George Bernard Shaw once remarked, “England and America are two countries separated by the same language.” The two dialects don’t just have different words (jumper vs. sweater) for everyday items, but the spellings also change, depending on what side of the pond you’re on. Let’s take a look at how we got these different spellings and the most common differences between U.K. and the U.S English.
British vs. American Dictionaries
Many of the spelling differences between modern British and American English are thanks to the early fathers of lexicography. Prior to the 1700s, there was no standardized spelling guide for English words, and various writers and publishers were left to their own creative devices when it came to writing out different words. A few attempts to standardize the language were undertaken on each side of the pond, resulting in several key inconsistencies.
Englishman Samuel Johnson published the Dictionary of the English Language in the mid-1700s, with the goal of preserving and standardizing the English language. He offered guidance on pronunciation and determined proper spellings. According to Johnson, "[O]ne great end of this undertaking is to fix the English language."
Over in the colonies, Noah Webster — of later Merriam-Webster fame — was a critic of the late 18th century school system and he took it upon himself to publish a few educational books, including A Grammatical Institute of the English Language. In his textbooks, Webster changed the spelling of some words (often disagreeing with Johnson) to reflect the colonial pronunciation and to use phonetic spelling. Some of his phonetic suggestions didn’t take: we still describe muscle pain as an “ache” instead of “ake” and eat “soup” on cold nights instead of “soop.” He printed A Compendious Dictionary of the American Language in 1806 to reflect the new American spelling of many of these words.

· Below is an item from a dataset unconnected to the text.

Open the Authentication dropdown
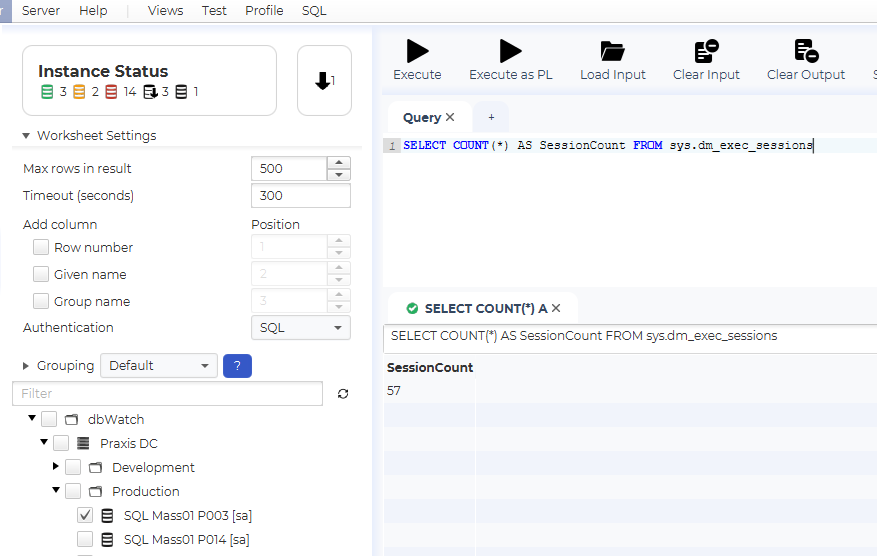Viewport: 877px width, 556px height. click(300, 328)
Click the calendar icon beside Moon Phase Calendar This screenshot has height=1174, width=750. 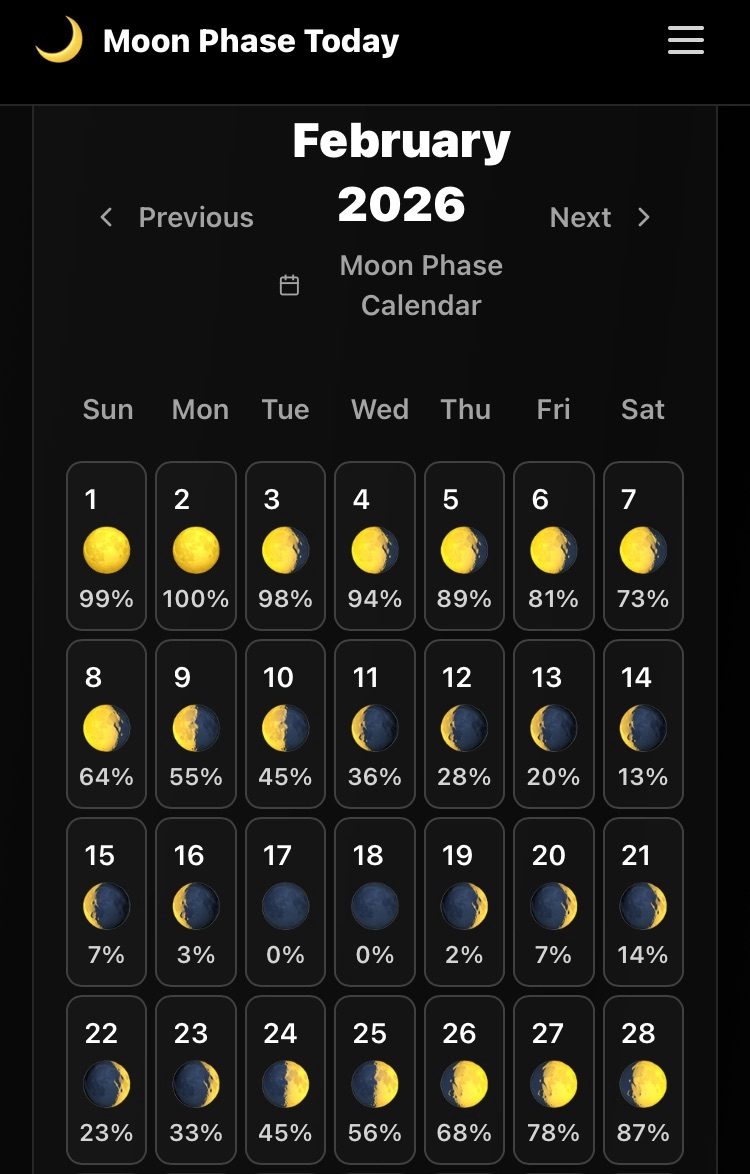click(x=290, y=284)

From these early dictionaries, both British and American English continued to grow and evolve. Today, though many words appear the same in both dialects, the spelling and usage can differ greatly.
Colour vs. Color
Perhaps the most notable difference in spelling is the “or” vs. “our” debate. Many English-speaking countries use the British spelling of “colour.” The “-our” is inspired by Old French. Webster, when creating an American English dictionary, wanted to distance American English from its British counterpart. He removed extra letters that didn’t affect the phonetics of the word. Webster’s choice gives us words such as “color,” “behavior” and “flavor” — all of which have an added “u” in British spelling.
Licence vs. License
In American English, “license” is a heteronym that can be used as both a noun and a verb, and the spelling will stay the same.

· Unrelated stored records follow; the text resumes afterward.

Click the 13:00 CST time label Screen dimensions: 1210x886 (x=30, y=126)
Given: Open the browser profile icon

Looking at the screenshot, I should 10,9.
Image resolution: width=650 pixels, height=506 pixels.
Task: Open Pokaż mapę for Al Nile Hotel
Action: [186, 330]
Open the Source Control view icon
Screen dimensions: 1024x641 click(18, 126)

She just received her driver’s license.
She licensed the music for her YouTube channel..
The British English spelling, however, changes depending on the usage. When spelled with a “-ce” ending, it’s a noun. When it switches to “-se,” it becomes a verb.
James Bond has a licence to kill.
The event must be licensed by the town council.

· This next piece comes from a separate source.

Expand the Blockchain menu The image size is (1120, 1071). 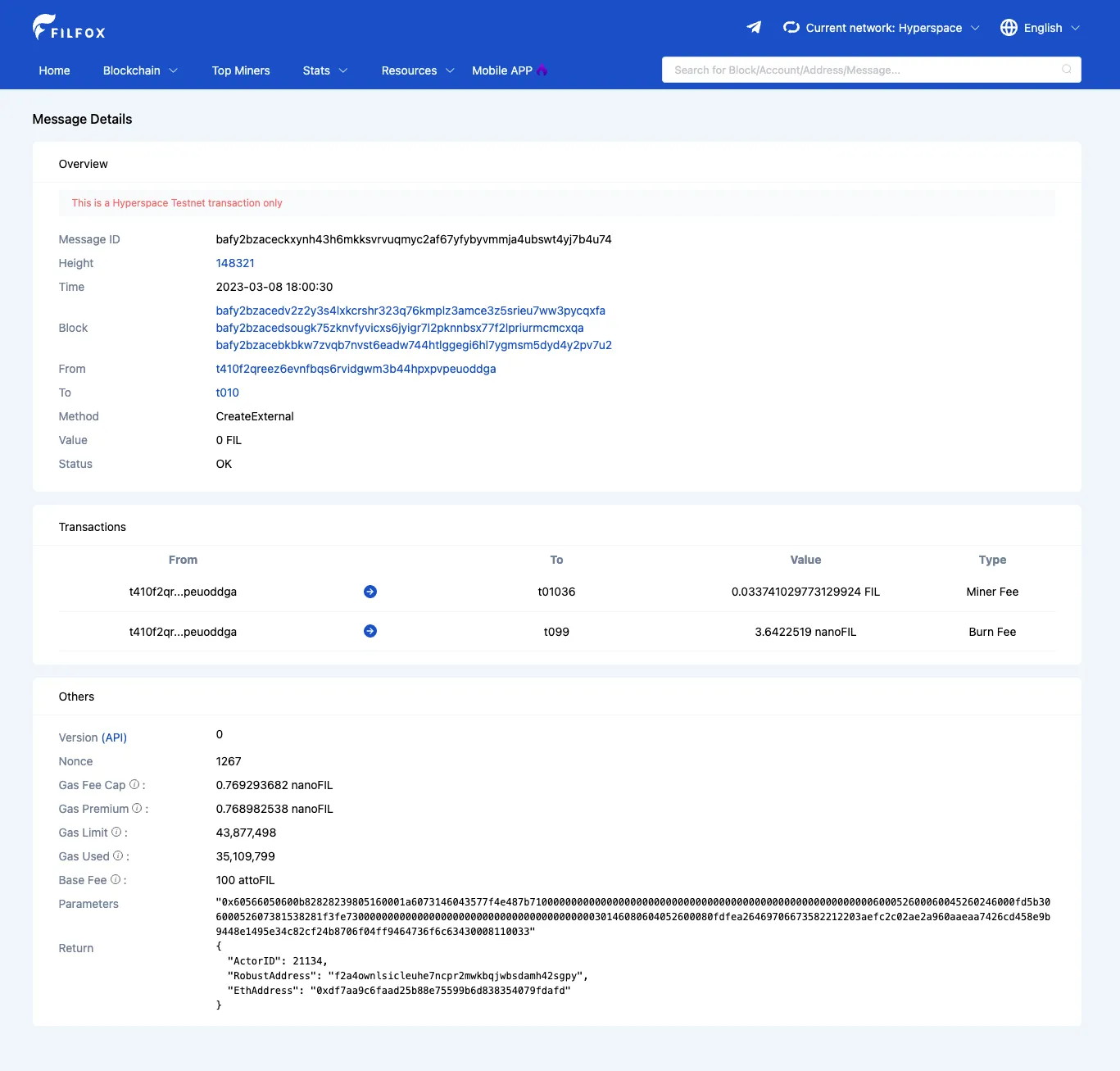pos(140,70)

Of course, American English still breaks its own rule sometimes. “Advice” is a noun meaning guidance and “advise” is a verb meaning to provide that guidance.
Travelled vs. Traveled
The double consonant is another signal of British English and appears when a writer adds a suffix to words that end in a vowel and a consonant.
She travelled to Ireland for holiday.
In contrast to “license/licence,” American English varies the spelling this time. The giveaway is in the pronunciation. With the emphasis on the first syllable, there is only one consonant before the suffix.
She traveled (TRA-veled) to Georgia for school break.
When the emphasis falls on the second half of the word, a double consonant shows up.
She dispelled the rumor she was leaving for good.
Thanks to Noah Webster’s determination, American English has grown into almost a separate language with unique spellings from British English. Are there any differences that stump you?